While the Centennial Drive and Broadlands Road bridges were built on shallow foundations with no piles, the main span over the Waikato featured what may be the country’s biggest boxed piles: four of them with a diameter of 2.4 metres sunk 20 metres deep into the banks. This is only the second network arch bridge to be built in New Zealand, after the 85-metre single-lane Mangamahu Bridge built by Rotorua’s Concrete Structures last year over the Mangawhero River in the Whanganui backblocks (see Contractor, September 2009). The Waikato bridge’s 100-metre span is one of the longest in the country, and is served at either end by 25-metre, steel-ladder back-spans. The steelwork was fabricated by Tenix in its New Plymouth workshop and erected on site. It sports outriggers on either side – for cycle and pedestrian access on the western side, and for Contact’s steam pipes on the eastern. There’s also provision for a further steam pipe to be added on the eastern outrigger.
The bridge incidentally saw the successful employment of self-compacting concrete, supplied by the Taupo branch of Allied Concrete, on the arch structure. The underground Otupu Crossing for Contact’s re-injection line originally imposed a considerable constraint on the whole scheme because the shut-down of the pipe was scheduled for November of this year, and everything else pretty well revolved around it. Instead Fulton Hogan proposed a multi-arch culvert – similar to the one that Palmerston North company Stringfellows Civil Engineering Contractors used earlier this year to take State Highway 1 over the Main Trunk railway line at Ohingaiti, south of Taihape (see Contractor, March 2010) – to carry the pipe over the ETA. This not only allowed the project to be finished early, but also reduced the tender price. The original project design parameters reflected the gradual increase in the return period requirement that the NZ Transport Agency has been imposing on State Highway 1 structures over the past five or six years, raising the bar for a destructive seismic or flooding event from 1000 to 2500 years.
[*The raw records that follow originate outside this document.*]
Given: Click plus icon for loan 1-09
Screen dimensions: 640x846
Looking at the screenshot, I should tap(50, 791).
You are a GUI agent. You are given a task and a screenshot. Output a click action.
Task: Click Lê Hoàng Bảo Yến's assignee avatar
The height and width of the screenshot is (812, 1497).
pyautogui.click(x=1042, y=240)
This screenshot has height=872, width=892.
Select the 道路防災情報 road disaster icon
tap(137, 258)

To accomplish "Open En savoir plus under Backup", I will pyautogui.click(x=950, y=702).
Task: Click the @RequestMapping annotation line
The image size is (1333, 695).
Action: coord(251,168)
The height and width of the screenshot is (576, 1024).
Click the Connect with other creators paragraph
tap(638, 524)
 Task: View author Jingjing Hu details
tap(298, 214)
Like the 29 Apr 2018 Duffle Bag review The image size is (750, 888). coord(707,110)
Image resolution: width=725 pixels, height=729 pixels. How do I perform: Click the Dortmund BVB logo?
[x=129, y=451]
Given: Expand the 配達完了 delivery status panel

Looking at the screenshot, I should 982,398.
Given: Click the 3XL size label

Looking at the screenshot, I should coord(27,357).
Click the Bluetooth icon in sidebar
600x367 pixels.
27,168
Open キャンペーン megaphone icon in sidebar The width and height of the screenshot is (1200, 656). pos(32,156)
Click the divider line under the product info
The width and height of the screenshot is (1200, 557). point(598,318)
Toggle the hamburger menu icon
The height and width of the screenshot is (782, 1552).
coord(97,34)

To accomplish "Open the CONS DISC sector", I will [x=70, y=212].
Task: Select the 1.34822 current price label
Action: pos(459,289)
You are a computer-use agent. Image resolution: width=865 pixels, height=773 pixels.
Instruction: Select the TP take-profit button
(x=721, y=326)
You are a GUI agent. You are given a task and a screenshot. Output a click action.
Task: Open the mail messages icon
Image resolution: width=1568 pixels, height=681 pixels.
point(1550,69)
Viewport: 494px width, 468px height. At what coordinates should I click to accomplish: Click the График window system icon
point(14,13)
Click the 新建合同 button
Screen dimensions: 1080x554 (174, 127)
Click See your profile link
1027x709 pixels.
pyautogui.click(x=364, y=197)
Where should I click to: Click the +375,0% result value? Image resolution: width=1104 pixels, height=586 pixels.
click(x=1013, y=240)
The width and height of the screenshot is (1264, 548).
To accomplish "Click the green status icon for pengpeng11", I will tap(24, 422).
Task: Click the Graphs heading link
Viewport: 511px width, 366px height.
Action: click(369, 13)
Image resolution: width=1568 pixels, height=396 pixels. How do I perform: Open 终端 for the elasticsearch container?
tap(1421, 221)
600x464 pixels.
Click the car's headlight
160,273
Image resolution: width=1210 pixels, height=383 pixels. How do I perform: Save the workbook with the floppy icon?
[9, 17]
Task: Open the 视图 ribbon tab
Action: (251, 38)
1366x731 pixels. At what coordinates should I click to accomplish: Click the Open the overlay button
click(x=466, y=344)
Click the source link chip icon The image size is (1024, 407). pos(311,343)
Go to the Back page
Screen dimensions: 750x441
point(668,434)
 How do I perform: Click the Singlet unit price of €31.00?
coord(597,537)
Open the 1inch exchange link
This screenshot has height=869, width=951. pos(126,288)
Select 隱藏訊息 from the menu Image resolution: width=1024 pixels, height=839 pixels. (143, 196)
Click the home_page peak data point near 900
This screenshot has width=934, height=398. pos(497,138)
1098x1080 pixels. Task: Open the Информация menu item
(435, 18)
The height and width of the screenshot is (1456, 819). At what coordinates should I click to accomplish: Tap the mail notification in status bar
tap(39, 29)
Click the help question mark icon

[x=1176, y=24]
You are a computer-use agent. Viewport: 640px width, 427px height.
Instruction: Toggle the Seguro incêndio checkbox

The whole project was run by the district council with the asset transferring to the NZTA at the end of the defects liability period. Taupo District Council has funded 23.4 percent of the project and the NZTA has met the balance. Opus International Consultants has been acting for the clients, with Sinclair Knight Merz performing the head designer’s role. The key designers comprised the Holmes Group, Boffa Miskell, Sigma Consultants, Marshal Day and Fulton Hogan, with Bloxham Burnett Olliver doing the peer review. The outcome is that, from October this year, the residents of Taupo will no longer have to endure the endless stream of trucks trundling down their main street on the long trek between Auckland and Wellington.